Use it as a context manager so the worker pool tears down deterministically:

import acid

with acid.Connection("/data/hats", workers=8) as db:
    gaia = db.open("gaia_dr3")
    df = (gaia.where("phot_g_mean_mag < 16")
              .select("source_id, ra, dec")
              .head(100)
              .to_polars())

acid.Connection(...) takes the same configuration arguments as acid.init(...) (plus progress=), but it is fully isolated: it does not touch, read, or replace the process-wide default. Its db.open / db.sql / db.in_cone methods mirror the module-level functions exactly — acid.open is db.open on the hidden default connection.

acid.Connection(
    source,                          # dir / YAML / list / dict / None
    *,
    workers="auto",
    threads=None,
    mem_per_worker_gb=None,
    inmem_row_limit=50_000_000,
    tmpdir=None,
    progress="auto",
    workers_jemalloc_conf=None,
)

Lifecycle

A Connection is not thread-safe. Don't share one across threads; open one per thread instead.

A Connection can't be pickled. __getstate__ is not defined; attempting to send one across processes raises.

db.close() (or the with exit) tears down the worker pool gracefully and frees the engine. After close, every method on the connection raises ConnectionClosedError, and every Catalog previously returned by db.open does the same on its next materialization. There's no resurrection.

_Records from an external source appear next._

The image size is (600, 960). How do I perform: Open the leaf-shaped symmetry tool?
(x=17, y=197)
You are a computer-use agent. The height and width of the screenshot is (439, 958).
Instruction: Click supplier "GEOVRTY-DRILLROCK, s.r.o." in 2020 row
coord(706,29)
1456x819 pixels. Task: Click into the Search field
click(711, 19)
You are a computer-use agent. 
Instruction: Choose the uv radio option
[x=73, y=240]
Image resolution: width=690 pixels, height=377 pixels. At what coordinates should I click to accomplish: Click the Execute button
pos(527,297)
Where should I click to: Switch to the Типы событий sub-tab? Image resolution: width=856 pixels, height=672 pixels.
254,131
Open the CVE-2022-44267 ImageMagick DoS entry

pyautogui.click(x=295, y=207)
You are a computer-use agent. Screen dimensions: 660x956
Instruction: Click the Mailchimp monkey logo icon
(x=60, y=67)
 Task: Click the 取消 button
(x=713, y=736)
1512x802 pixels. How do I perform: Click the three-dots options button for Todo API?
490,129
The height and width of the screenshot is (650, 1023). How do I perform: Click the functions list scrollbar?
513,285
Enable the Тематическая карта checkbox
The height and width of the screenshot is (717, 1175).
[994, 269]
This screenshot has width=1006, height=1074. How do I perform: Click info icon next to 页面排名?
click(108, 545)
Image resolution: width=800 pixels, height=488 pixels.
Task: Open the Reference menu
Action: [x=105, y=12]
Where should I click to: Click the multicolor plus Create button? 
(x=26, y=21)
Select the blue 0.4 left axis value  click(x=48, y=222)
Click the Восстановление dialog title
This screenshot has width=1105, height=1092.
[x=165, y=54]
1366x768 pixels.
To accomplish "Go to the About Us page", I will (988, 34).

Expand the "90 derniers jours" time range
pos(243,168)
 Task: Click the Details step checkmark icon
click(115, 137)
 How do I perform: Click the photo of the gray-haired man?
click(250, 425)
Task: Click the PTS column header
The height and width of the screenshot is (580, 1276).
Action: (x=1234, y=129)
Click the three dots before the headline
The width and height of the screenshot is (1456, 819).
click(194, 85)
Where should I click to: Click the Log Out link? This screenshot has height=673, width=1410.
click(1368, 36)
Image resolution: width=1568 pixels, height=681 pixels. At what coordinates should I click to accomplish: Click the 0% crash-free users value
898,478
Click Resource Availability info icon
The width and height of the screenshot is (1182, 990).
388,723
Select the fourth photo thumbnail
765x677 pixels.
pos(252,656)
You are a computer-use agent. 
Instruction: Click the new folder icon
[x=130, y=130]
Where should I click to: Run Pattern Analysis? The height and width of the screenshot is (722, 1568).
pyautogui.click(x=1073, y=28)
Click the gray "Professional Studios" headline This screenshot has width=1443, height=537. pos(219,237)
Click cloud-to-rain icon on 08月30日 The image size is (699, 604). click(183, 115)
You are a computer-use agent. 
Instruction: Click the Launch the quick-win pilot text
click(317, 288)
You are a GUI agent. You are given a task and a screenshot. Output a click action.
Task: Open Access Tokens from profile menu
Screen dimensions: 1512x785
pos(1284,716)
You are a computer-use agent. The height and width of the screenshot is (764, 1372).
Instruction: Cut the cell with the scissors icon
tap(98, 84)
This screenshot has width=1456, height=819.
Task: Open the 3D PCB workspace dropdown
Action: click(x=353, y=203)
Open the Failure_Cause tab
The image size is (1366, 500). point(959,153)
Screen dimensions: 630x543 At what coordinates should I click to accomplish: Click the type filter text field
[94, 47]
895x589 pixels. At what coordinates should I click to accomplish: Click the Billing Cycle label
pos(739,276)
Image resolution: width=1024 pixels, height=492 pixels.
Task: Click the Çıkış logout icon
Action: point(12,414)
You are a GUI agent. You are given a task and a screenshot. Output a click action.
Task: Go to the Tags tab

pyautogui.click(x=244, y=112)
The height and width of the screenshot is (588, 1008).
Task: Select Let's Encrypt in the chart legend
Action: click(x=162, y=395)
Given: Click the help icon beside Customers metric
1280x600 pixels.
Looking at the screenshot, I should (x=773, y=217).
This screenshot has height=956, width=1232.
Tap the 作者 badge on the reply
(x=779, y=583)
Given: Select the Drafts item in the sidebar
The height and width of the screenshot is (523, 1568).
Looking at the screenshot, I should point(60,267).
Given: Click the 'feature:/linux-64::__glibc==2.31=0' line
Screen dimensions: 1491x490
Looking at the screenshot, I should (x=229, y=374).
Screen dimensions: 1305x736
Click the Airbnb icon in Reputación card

In notebooks, prefer the module-level API (which the atexit hook cleans up for you) — or, if you want an explicit isolated connection that lives across cells, hold it open and close it when done:

db = acid.Connection("/data", workers=8)
# ... many cells of EDA ...
db.close()

Reuse one connection across many queries

The worker pool is connection-scoped, and pool spin-up dominates short-query time. The module-level default already does this for you — it's one shared connection across the whole process. With an explicit acid.Connection, keep the single instance open across a session or a batch loop rather than reconstructing it per query. See Performance & parallelism — Laptop → cluster scaling for the timing details.